Ketogenic diets, like most low carb diets, work through the elimination of glucose. Because most folks live on a high carb diet, our bodies normally run on glucose (or sugar) for energy. We cannot make glucose and only have about 24 hours’ worth stored in our muscle tissue and liver. Once glucose is no longer available from food sources, we begin to burn stored fat instead, or fat from our diets. The ketogenic diet, therefore, eliminates glucose and causes the body to burn its own fat quickly.
This process of burning fat provides more benefits than simply helping us to shed extra weight — it also helps control the release of hormones like insulin, which plays a role in development of diabetes and other health problems. When we eat carbohydrates, insulin is released as a reaction to elevated blood glucose (an increase in sugar circulating in our blood). Insulin is a “storage hormone” that signals cells to store as much available energy as possible, initially as glycogen (aka stored carbohydrates in our muscles) and then as body fat.
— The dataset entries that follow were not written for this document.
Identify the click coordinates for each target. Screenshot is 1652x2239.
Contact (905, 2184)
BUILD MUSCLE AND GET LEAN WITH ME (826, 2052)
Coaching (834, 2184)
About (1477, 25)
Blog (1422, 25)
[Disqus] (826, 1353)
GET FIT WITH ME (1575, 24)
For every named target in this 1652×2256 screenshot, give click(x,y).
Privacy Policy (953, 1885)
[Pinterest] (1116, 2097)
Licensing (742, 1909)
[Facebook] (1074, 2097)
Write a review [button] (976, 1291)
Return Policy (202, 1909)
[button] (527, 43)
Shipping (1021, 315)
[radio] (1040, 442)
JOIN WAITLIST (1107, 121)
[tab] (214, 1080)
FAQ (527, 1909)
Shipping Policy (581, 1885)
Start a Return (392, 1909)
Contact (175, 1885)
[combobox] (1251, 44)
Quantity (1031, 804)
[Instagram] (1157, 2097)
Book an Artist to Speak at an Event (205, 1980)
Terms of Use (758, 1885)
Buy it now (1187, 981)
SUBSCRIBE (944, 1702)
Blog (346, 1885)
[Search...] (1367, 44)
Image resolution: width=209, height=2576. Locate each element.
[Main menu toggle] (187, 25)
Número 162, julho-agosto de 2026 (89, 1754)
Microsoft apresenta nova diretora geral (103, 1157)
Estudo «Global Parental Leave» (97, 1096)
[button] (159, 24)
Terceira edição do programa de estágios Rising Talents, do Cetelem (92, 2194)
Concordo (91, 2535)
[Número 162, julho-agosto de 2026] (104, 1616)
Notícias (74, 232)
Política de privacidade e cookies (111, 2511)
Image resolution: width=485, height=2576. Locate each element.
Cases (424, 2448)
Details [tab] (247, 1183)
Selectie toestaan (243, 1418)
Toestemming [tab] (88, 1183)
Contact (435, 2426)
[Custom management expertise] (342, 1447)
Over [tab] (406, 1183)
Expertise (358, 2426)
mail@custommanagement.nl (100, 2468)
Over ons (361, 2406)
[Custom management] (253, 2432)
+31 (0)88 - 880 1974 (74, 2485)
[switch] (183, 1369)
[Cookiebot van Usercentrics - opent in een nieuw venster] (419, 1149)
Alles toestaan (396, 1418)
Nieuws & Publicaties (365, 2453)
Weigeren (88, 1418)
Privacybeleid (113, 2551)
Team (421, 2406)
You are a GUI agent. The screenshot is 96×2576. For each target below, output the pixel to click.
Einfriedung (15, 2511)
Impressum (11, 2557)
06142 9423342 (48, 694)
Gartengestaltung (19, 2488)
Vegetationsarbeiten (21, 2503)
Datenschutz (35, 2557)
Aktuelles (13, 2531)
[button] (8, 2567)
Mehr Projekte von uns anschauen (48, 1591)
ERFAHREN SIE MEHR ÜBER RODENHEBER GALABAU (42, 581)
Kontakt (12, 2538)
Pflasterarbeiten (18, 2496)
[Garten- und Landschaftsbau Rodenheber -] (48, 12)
The ketogenic diet works by eliminating carbohydrates from the diet and keeping the body’s carbohydrate stores almost empty, therefore preventing too much insulin from being released following food consumption. This can help reverse “insulin resistance” which is the underlying problem contributing to diabetes. Optimal ketosis is reached when they body stays in ketosis for at least a few weeks, when both any side effects diminish greatly while the benbsefits are more pronounced with the body becoming a fat burner.